▶ **WHAT YOU SHOULD DO**: Each entry below is to be given again word for word, with no pictures.

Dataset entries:
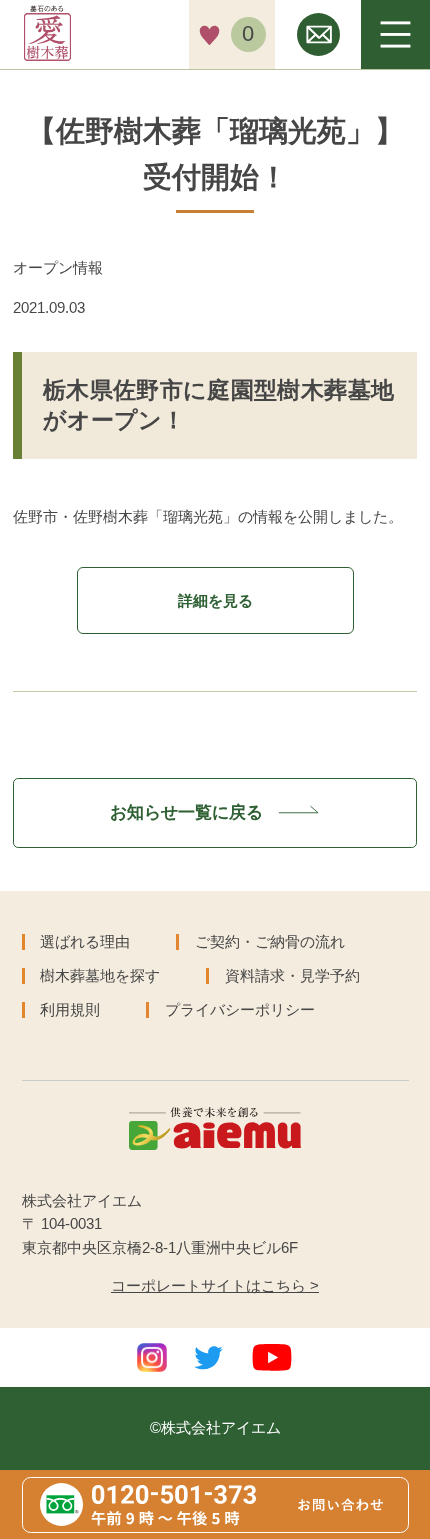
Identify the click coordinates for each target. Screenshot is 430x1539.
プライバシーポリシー (240, 1009)
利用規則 (70, 1009)
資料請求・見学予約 (292, 975)
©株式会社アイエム (215, 1428)
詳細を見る (215, 600)
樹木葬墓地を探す (100, 975)
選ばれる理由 (85, 941)
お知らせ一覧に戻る (189, 812)
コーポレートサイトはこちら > (215, 1286)
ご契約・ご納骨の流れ (270, 941)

▶ **EXERCISE RESULT**:
Identify the click coordinates for each target. Screenshot is 430x1539.
プライバシーポリシー (240, 1009)
利用規則 (70, 1009)
資料請求・見学予約 (292, 975)
©株式会社アイエム (215, 1428)
詳細を見る (215, 600)
樹木葬墓地を探す (100, 975)
選ばれる理由 (85, 941)
お知らせ一覧に戻る (189, 812)
コーポレートサイトはこちら > (215, 1286)
ご契約・ご納骨の流れ (270, 941)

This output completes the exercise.